Bugüne kadar 3 bin kitapçık incelenmiş; hepsinde, öğrencinin
hesap yaptığı görülmüş.
ÖSYM Başkanı Ali Demir'e, "YGS'yi iptal edip, sadece tek sınavla, LYS ile üniversitelere yerleştirme olamaz mı?" diye de sordum. "Bunun bir çözüm olmadığı" cevabını verdi. Çünkü, içinde askeri okul ya da polis okulları da dahil, birçok meslek lisesi YGS puanlarına göre talebe alıp, ilave bir
imtihan düzenliyormuş. Prof. Ali Demir, bu durumda, bazı meslek okullarına girmeye hak kazanan öğrencilerin,
mağdur olacağını belirtti.
"Ben tatmin oldum!"
YGS sınavını, siyasetçiler düzenlemiyor. Öyleyse bu sahip çıkma içgüdüsü nereden kaynaklanıyor?
Gönül isterdi ki, Başbakan Erdoğan, "Konuya el koydum; en ciddi şekilde soruşturuyorum. Herkes güvenebilir. Hatta,
soruşturma heyetine isteyen siyasi parti, gözlemci gönderebilir" desin. Ama böyle demedi. Abdullah Gül'den sonra, o da "Açıklamadan tatmin oldum" şeklinde konuştu. Üstelik suçlayıcı cümleler kullandı: "Herhalde birilerinin tezgâhı bozuluyor ki, bu işten çok rahatsızlar. Sokaklara kimin döküldüğü ortadadır" dedi.

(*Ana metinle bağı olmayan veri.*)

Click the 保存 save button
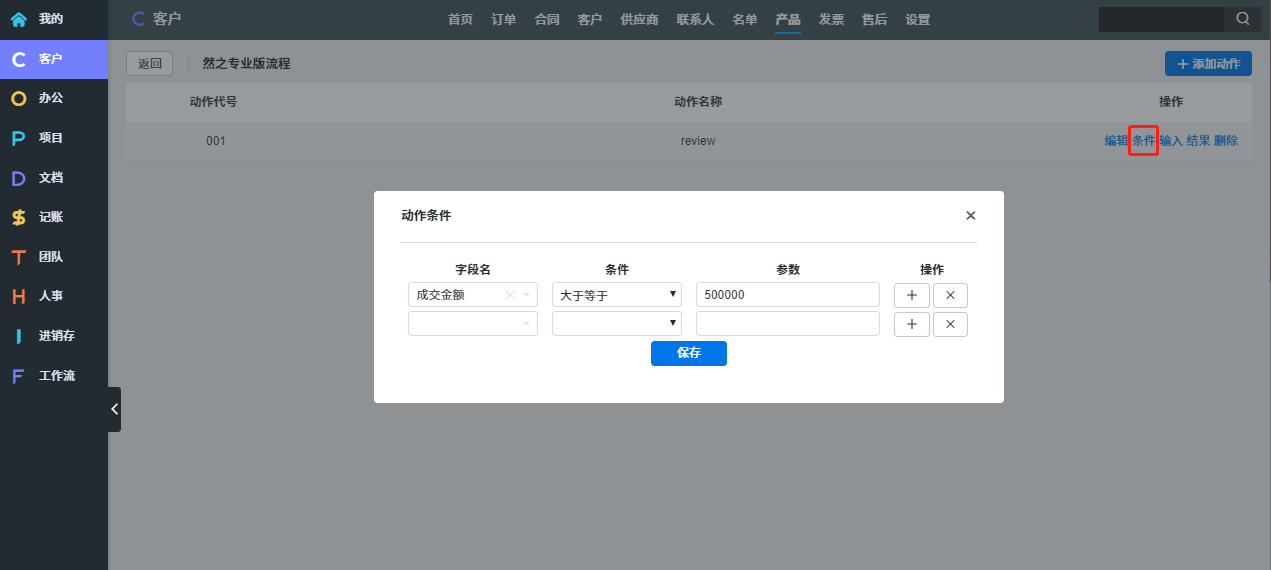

AK Parti Genel Başkanı şunu anlamakta zorluk çekiyor: Halkın bir kısmı kendisine güvenmekle birlikte, hiç de azımsanmayacak bir bölümü aksine hiç güvenmiyor. Dolayısıyla onun "Ben tatmin oldum" demesi karşısında akan sular durmuyor.
Aksine, insanlar daha da kaygılanıyor. Erdoğan, bunu muhaliflerinin bir tezgâhı gibi görürken, muhalifler de, "işin içinde iktidarın tezgâhı var" diye düşünüyor. Dolayısıyla, herkesin güven duyacağı, objektif bir heyet konuyu incelemeli ve kamuoyu bu şekilde ikna edilmeliydi.